仙路錢程 第七卷 第七卷 第五十六章 殺殺殺!
    哎呀,四十八章居然是錯的嗎?改之改之,過年期間,大家海涵則個,我汗之∼

    第五十六章

    道家的斬三屍,各用不同法訣,總而言之都是用一個耗字,只因這三屍雖然是人身之賊,但終究是人自己身體的一個部分,若要強行斬決,不免傷及本身。道家守庚申日斬三屍時,通常都是道侶相伴,徹夜無眠,使元神鞏固,再作法克制三屍。即便如此,也不是一刀兩端地斬了,而是歷經多次的守庚申日,再配合服藥行氣辟榖等諸般法門,令三屍不能得到外界邪氣的補益,最終慢慢消亡。

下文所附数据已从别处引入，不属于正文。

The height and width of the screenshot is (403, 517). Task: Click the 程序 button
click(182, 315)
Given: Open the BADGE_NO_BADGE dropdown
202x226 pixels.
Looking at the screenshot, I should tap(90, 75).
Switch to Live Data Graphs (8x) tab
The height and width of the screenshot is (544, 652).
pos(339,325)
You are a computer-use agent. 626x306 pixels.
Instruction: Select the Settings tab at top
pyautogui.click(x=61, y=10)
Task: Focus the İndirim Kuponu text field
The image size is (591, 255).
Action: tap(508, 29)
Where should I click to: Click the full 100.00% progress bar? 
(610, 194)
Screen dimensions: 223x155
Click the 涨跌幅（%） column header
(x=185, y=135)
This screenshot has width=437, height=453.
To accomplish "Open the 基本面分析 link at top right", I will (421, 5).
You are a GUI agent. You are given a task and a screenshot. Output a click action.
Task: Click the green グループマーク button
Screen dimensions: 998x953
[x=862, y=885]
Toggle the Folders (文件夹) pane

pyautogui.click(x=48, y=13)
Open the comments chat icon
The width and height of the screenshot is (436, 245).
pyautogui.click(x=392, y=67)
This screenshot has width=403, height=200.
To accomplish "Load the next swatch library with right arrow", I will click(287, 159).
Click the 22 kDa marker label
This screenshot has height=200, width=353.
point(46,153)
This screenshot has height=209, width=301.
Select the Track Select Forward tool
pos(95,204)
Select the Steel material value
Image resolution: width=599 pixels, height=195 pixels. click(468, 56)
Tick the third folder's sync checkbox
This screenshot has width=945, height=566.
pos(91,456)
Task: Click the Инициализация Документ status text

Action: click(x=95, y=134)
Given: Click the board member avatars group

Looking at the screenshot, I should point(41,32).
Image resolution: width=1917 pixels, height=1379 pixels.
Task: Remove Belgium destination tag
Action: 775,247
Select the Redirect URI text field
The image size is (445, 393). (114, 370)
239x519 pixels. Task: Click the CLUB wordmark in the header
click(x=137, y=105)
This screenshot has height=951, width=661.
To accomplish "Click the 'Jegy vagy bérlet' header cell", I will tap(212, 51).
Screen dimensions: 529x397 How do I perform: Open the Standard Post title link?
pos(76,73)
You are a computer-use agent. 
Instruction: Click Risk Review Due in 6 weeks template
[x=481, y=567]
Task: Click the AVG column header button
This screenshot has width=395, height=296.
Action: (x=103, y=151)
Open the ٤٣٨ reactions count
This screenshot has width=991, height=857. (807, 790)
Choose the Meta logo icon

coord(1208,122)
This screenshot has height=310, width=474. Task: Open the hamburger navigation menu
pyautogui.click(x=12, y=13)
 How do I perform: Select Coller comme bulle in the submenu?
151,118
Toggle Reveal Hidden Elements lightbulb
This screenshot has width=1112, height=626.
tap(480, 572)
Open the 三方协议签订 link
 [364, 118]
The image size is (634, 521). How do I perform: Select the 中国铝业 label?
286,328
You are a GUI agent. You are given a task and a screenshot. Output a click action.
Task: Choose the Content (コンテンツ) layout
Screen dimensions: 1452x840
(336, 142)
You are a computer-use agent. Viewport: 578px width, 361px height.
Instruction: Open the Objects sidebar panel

    今日他們以外力斬三屍守庚申,雖然不能套用道家之法,但三屍還是三屍,道理只是一般。李大白用這先入為主的法門,令中屍白姑坐困於八道之中,只能令他無法戕害宇文邕的身體,但說到一舉斬除,到底力有不逮。儒家八道,根本目的並不在於反對君王,而是要致君堯舜,使君王都能成為堯舜那樣的賢人,故此其極意也就是約束君王而已。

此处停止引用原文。